I was not disappointed. I found the book an engaging and delightful read, however, it was not about what I expected. The title is somewhat misleading. A Year in the Life of Nuns led me to believe that Catherine Whitney lived and followed an order of nuns for a period of time, documenting her observations and conversations with the women she encountered.
That is not what this book is about. Whitney grew up in Seattle in a devout Catholic home of converts, attending local Catholic schools run by the Sisters of St. Dominic of the Holy Cross.
This is more of a story of growing up Catholic and being strongly influenced by the Church, especially the order of nuns who taught her. Her desire to join that group, followed quickly by her eventual falling away from the Church and Catholicism, and then her reintroduction to the nuns and the Catholic Church some 25 years later.
Following the publication of a number of books, Whitney's editor suggests a book about nuns. This intrigues her and soon after her father, still living in Seattle and in contact with the nuns, dies and she returns to Seattle to bury him. This leads Whitney to a visit to the motherhouse of the sisters who taught her.
Throughout all of her autobiographical wanderings and reflections in the book the reader is able to recognize the inspiration of the nuns in Whitney's life.
Whitney started this book with the intention of describing how women could be called to work and pray in a male-dominated, hierarchical Church but was soon overwhelmed by the thoughts, feelings, and spirit of the order of nuns she grew up with. This challenged her to contemplate and reflect on why she left the institutional Church and what this has cost her in her life and that of her family.
Whitney tracks down and interviews some of her former teachers, many who left the order during the great exodus from religious life in the 1960s and '70s, and tries to determine their motivation for joining the life of a religious order and what this has meant to them.
There are some very interesting anecdotes and lives whose stories can teach us all about God and life. One thing that becomes apparent from these interviews is that once a woman has joined a religious order, even upon leaving it, she can never get that bond of community out of her system. The close connections with other members become a part of her.

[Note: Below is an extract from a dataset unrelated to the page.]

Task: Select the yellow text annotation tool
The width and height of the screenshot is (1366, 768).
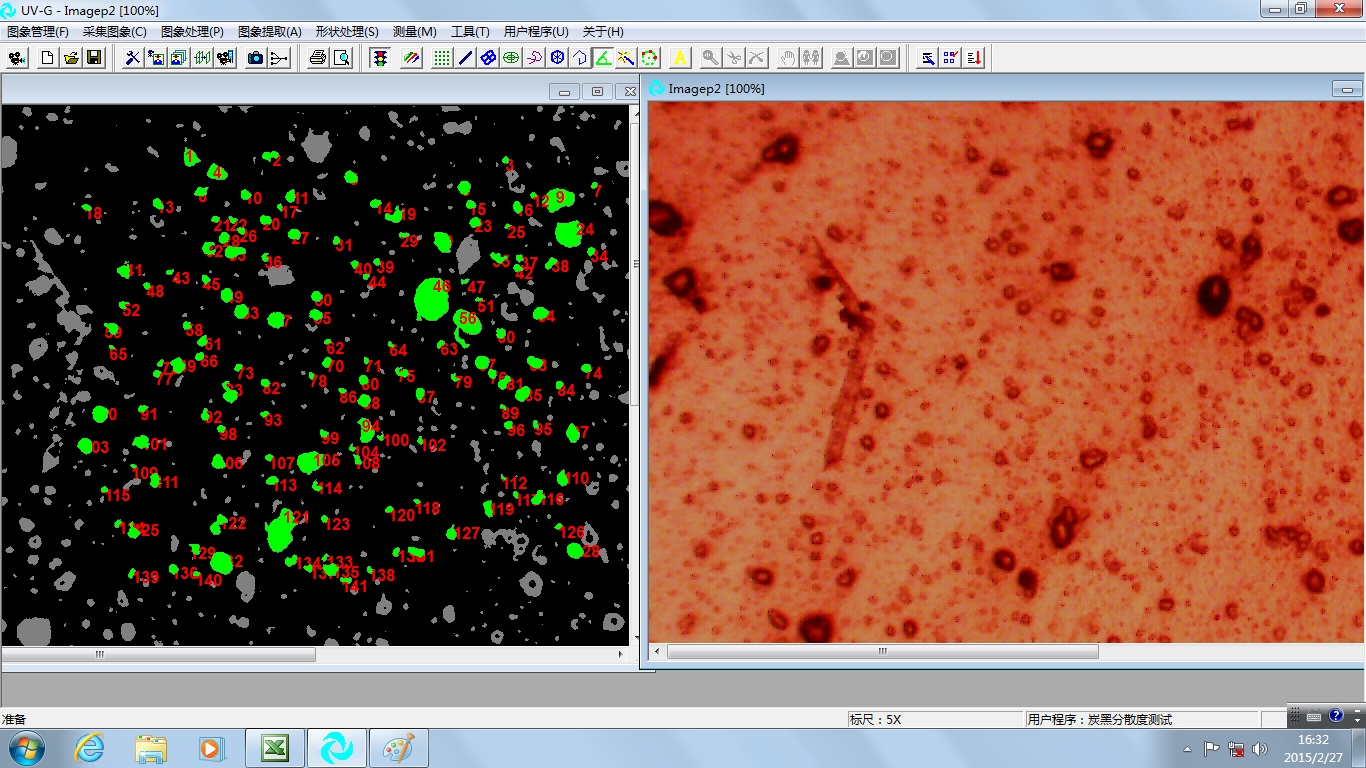Action: click(680, 58)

I found this book fascinating on a number of different levels: The story of the order of nuns originating in Germany and eventually ending up in Seattle; the lives of the individual nuns and their calling to follow God as a member of a religious community.
The stories of both those who stayed and those who left, their lives in the turbulent 1960s, the impact of Vatican II on the life of the religious, etc., all make interesting reading.
Lastly, Whitney's story is one of hope and challenge as she reflects on belief and the God of her upbringing and what that has meant to her. A very worthwhile read.
(Dean Sarnecki teaches religious studies at Archbishop Jordan Catholic High School in Sherwood Park.)